- _Exercise goal_: Exclude every picture and return the remaining entries below verbatim.

- _Dataset records_:

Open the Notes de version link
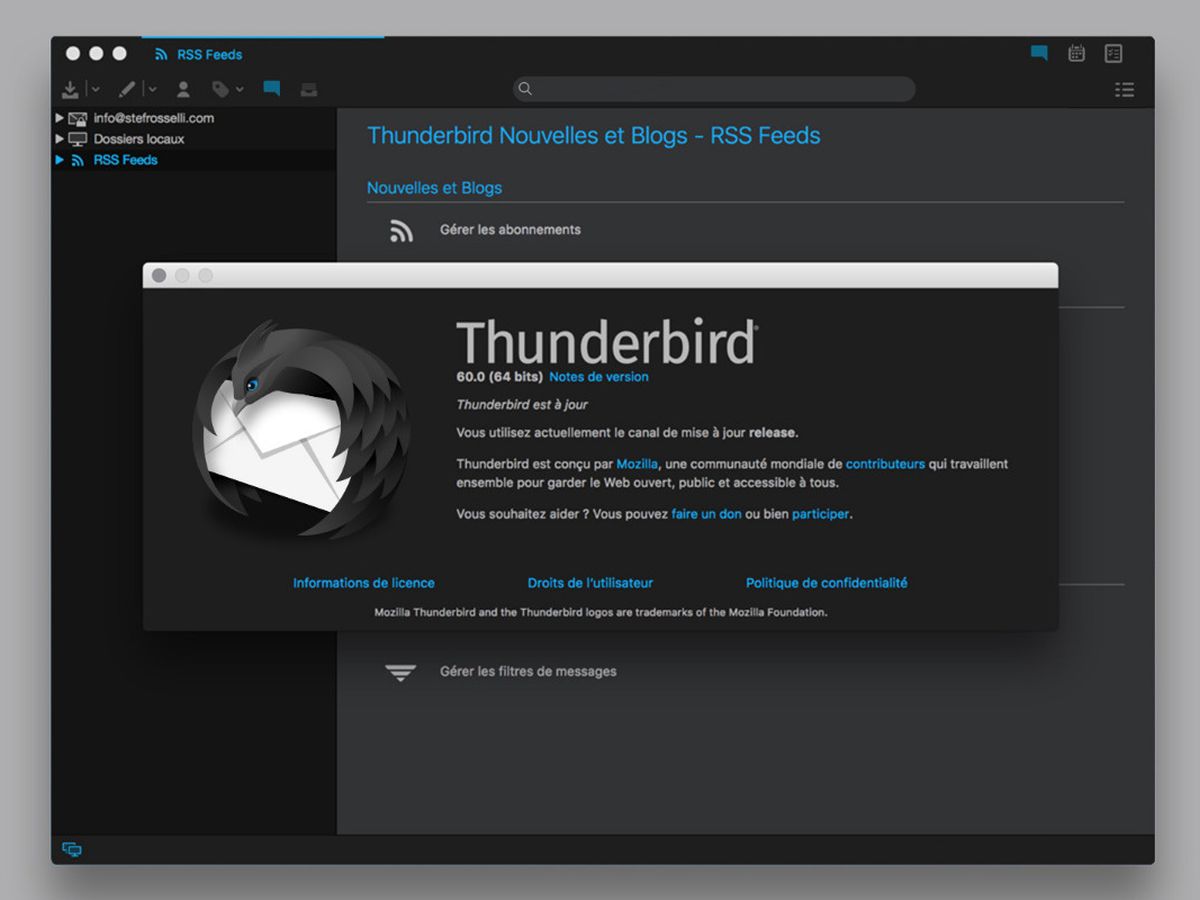1200x900 pixels. click(x=598, y=377)
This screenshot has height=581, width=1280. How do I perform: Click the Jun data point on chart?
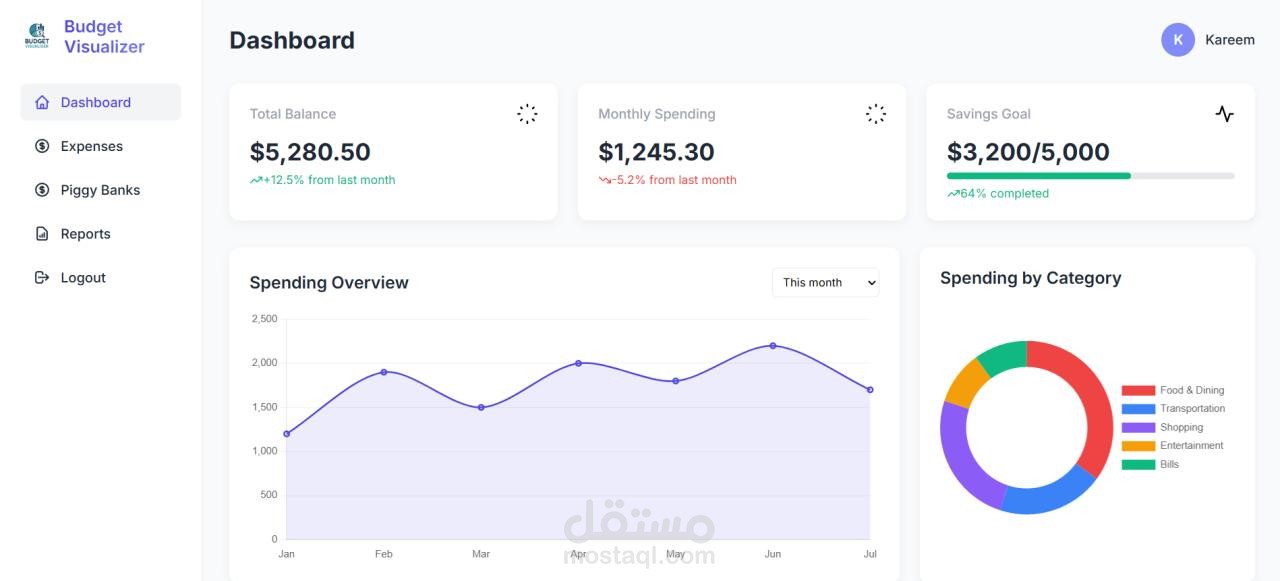pos(772,346)
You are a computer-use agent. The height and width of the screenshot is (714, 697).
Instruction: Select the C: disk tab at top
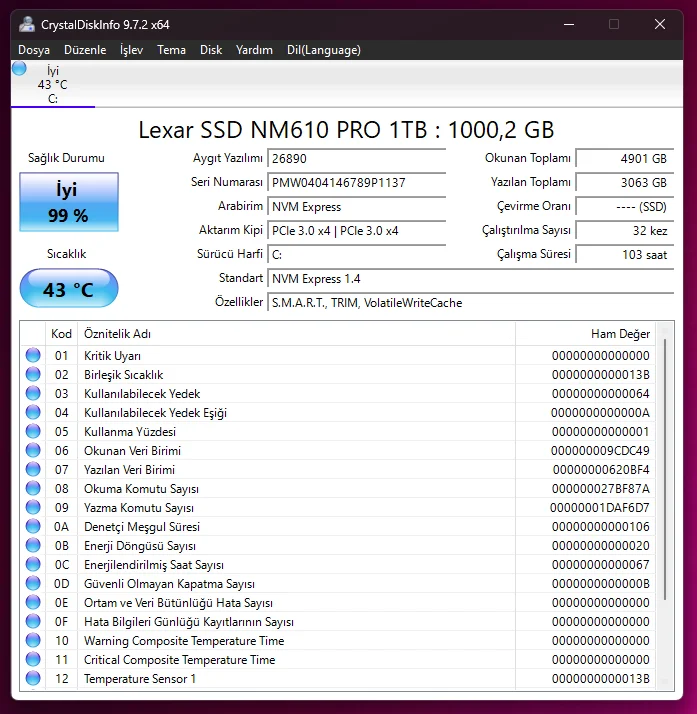(53, 85)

- _Result_:
Open the Notes de version link
1200x900 pixels. click(x=598, y=377)
This screenshot has height=581, width=1280. How do I perform: Click the Jun data point on chart?
pos(772,346)
You are a computer-use agent. The height and width of the screenshot is (714, 697).
Instruction: Select the C: disk tab at top
(53, 85)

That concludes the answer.